Problem to solve: Only the lines from the line containing "You are a computer-use agent." through the final line of the entries should be printed, exactly as given, with the pictures left out.

Data supplied:
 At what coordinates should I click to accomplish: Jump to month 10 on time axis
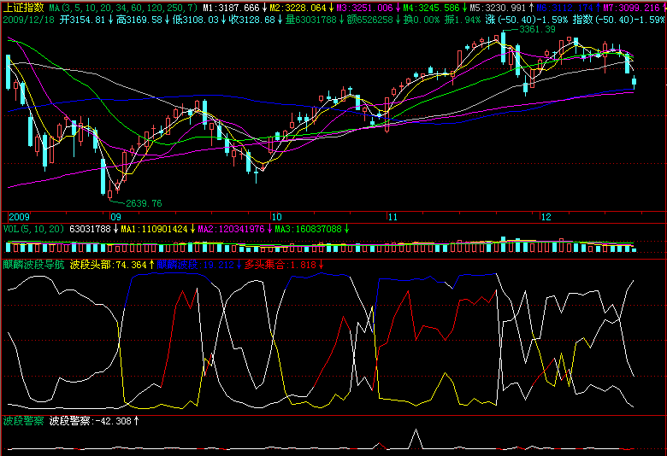(x=276, y=217)
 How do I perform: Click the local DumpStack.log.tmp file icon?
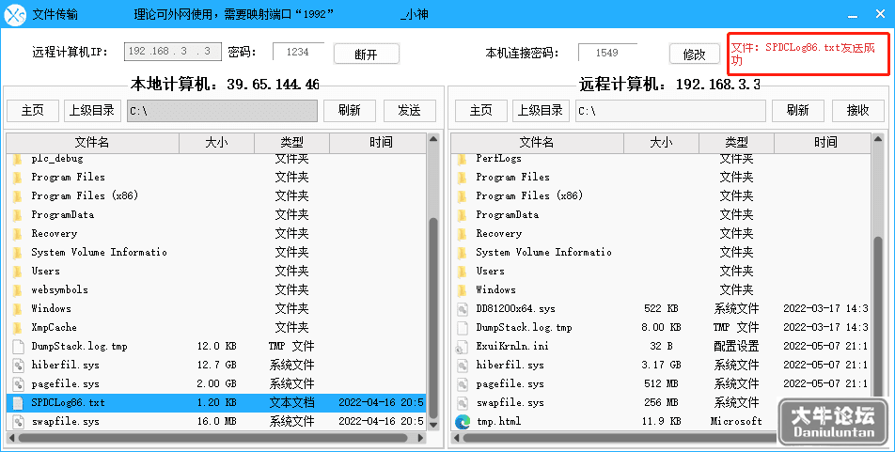point(18,347)
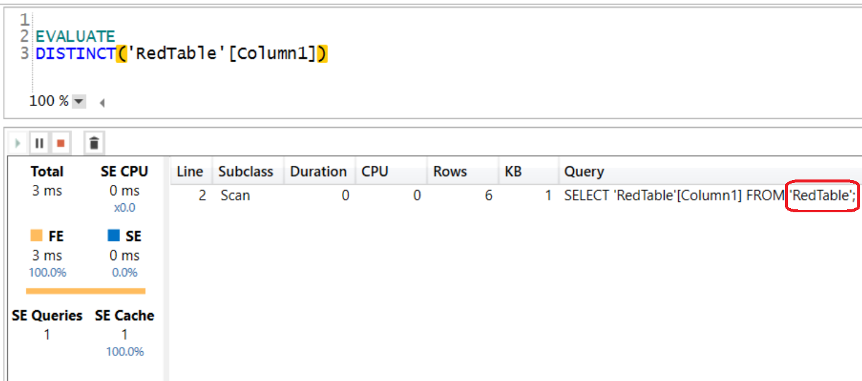Image resolution: width=862 pixels, height=381 pixels.
Task: Click the CPU column header
Action: point(375,172)
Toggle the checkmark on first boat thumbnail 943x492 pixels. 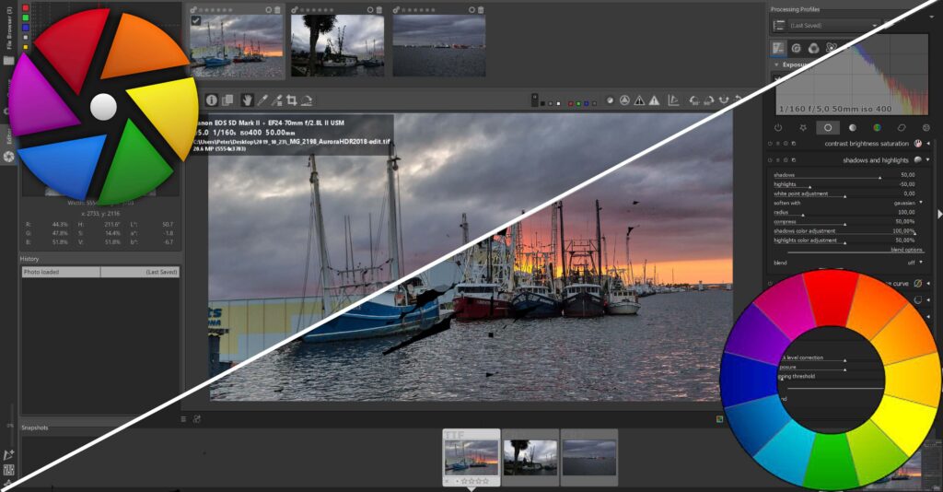[x=197, y=21]
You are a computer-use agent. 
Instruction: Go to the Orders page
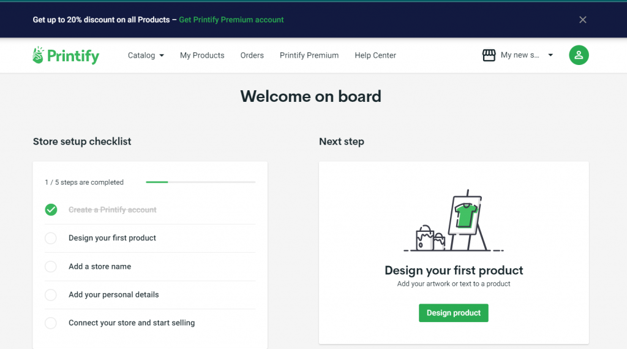coord(252,55)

Your response:
You are a computer-use agent. 
Instruction: Go to the Orders page
coord(252,55)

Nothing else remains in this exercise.